Sam nods like he’s trying to snap his own neck, but Rebecca holds up a hand. “Did he kiss your feet?”

“No, but I think he would have if I told him I wanted him to.”

“Kinky,” Rami says.

Becca thumps her husband on the back of the head, then she turns back to Bucky. She gives him a thumbs up

“Right.” Bucky vaults off the couch and over to the kitchen counter, nudging Lavender out of the way to grab at his phone. He presses the power button, but the screen stays resolutely and frustratingly dark.

“Bucky?” Sam asks.

“Yeah?” he calls over his shoulder, mashing the buttons a few more times just to be sure.

“You really planning on telling Steve you love him over the phone?”

“Who said anything about –“ He spins around to find Sam standing, staring sharply at him. Becca flanks Sam, with her hands on her hips. “Wild guess says no one’s going to let me use their phone.”

“Nope,” Sam says. He scoops the van keys off the coffee table and tosses them at Bucky.

“Alright then, here we go.” Then he’s out the door, on his way to Steve.

**Notes for the Chapter:**

> Next Sunday will be the final chapter and the epilogue! Thank you for reading!


	14. Chapter 14

It’s not the hurtling across the city at breakneck speed, car chase kind of scene he’d imagined. The van crawls up FDR Drive what feels like inches at a time, and Rebecca yells at him about his driving from the backseat the entire time. Sam keeps changing the radio station, unsatisfied little huffs every time a new one cranks out something else he doesn’t like. Bucky white knuckles the steering wheel, a low thrum of anxious energy running through his whole body that leaves him practically vibrating in the seat. His nerves are fried, the traffic is thick, gelatinous, and what if they don’t make it on time –

“Dude, your turn signal’s still on,” Rami points out from the back seat.

“Oh, thanks.”

They slug north a few more blocks before getting snared again. Sam settles briefly on a soul station.

“You really sure I can’t call him?” Bucky asks, cutting Sam a churlish look.

“Really sure,” Sam says, one hand tapping out a beat against the lip of the open window. “Like I said, more romantic this way.” He throws Bucky a toothy grin, clearly pleased with the situation since he has little direct emotional involvement.

“That’s a stupid reason.”

“He won’t have his phone on him, anyway. He’ll have been in mission prep all morning.”

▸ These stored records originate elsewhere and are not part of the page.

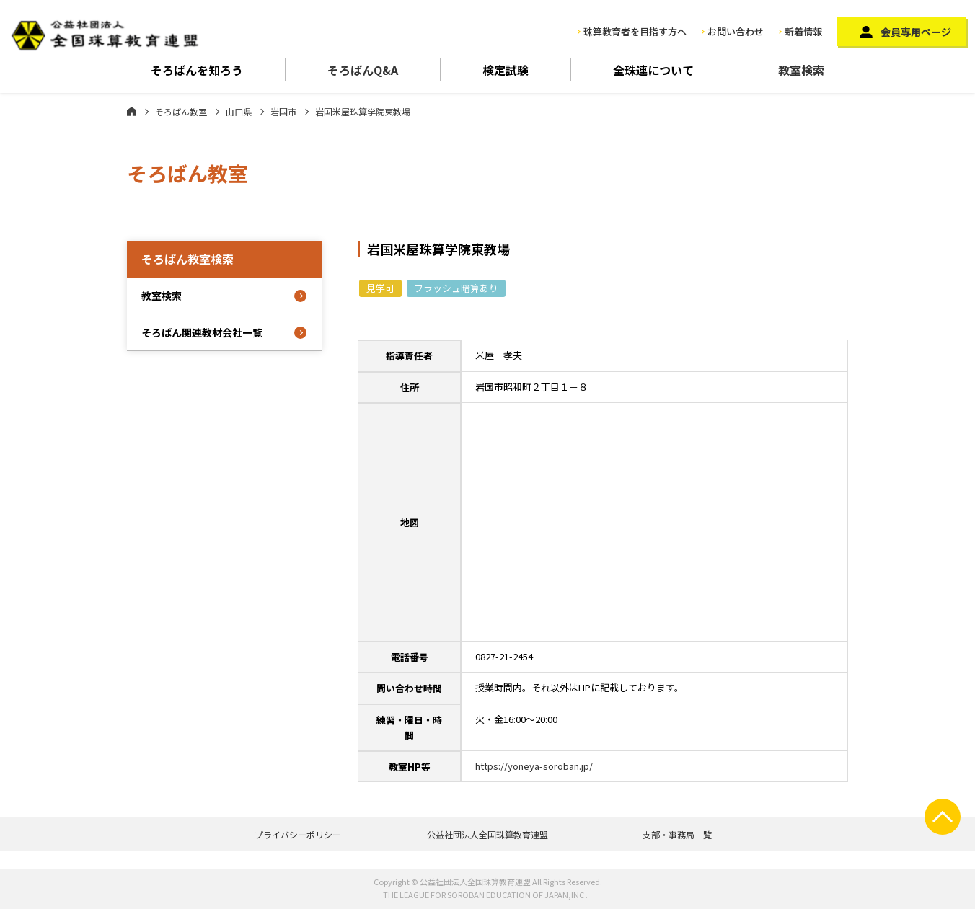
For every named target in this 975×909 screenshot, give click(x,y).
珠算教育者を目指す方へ (635, 31)
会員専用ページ (916, 32)
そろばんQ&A (362, 70)
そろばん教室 (181, 111)
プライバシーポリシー (298, 834)
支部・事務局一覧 (677, 834)
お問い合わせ (735, 31)
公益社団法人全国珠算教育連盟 (487, 834)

Bucky glances at him as he eases the van forward, raising an eyebrow. “Oh?”

“Yep, pretty much no contact in briefings unless it’s an emergency. Shouldn’t you – don’t you know this?” Sam looks over to him, a little tentative.

“I guess, yeah,” Bucky mumbles, thinking back to last fall. “He never said explicitly that he wouldn’t have his phone on him, just that he’d probably be too busy to answer.”

Sam _mmm_ s and changes the station again.

“Oh, I like this, keep this on – Bucky, change lanes!” Becca calls from the back. Bucky sighs, but flips on his turn indicator and checks his blind spot anyway.

“So you guys really are friends then, huh,” Bucky says as he merges right.

“Yeah, we are.” Sam nods, slow and even. “I should’ve told you, Buck, I know that. It felt like the better option at the time, I guess. I’m sorry.”

“It’s okay,” Bucky says. And it is, he finds. “It is, it’s – I’m fine with it. I’m glad you’re friends. It’s good. That’s good.”

Sam huffs a laugh, reaching over to clap a hand on Bucky’s shoulder and squeeze. “Well, as a friend of you both, I really hope this all works out.” He glances at the clock on the dash. “Also, you better step on it because they’re due to leave in like – soon.”

Bucky careens up the ramp that takes them toward East 42nd Street, knocked back into the full-body anxiety after a brief respite.

In the end, he’s glad they all insisted on coming along to witness his terrible attempt at a romantic comedy ending. He might have been less at risk of wrecking, but he also might have just turned around without them. Eventually, finally, after what feels like an entire ice age and maybe a few voyages across the entire galaxy – they make it. Bucky pulls up outside of Avengers Tower, and Sam shoves him out of the door, clambering into the driver’s seat after him.

“Go get him, tiger!” Sam crows.

Rebecca cracks the back door open and yells, “I love you, good luck, don’t trip!” Rami whoops from behind her.

And then Sam guns the engine and peels off down the street. And he’s left staring up at this stupidly huge building squatting over top of Grand Central like some ugly bird over its nest for the third time in his life.

He shoves his way through several suited people into the lobby and makes a beeline for the reception desk. The same woman from six months ago glances up when he approaches, decidedly unimpressed by his rumpled, borderline frantic appearance. Whatever, this is an emergency and Bucky did not have time to brush his hair.

“Fiona – it’s Fiona, right?” he asks. She looks down at her shiny nametag, which reads _Fiona_. “Right, Fiona, is Steve still here? Steve Rogers? Has he left on his mission yet?”

Fiona blinks slowly at him, either unaware of or uninterested in his internal struggle. “I’m afraid I can’t tell you anything about Captain Rogers or his whereabouts,” she says, sounding bored and very much unafraid.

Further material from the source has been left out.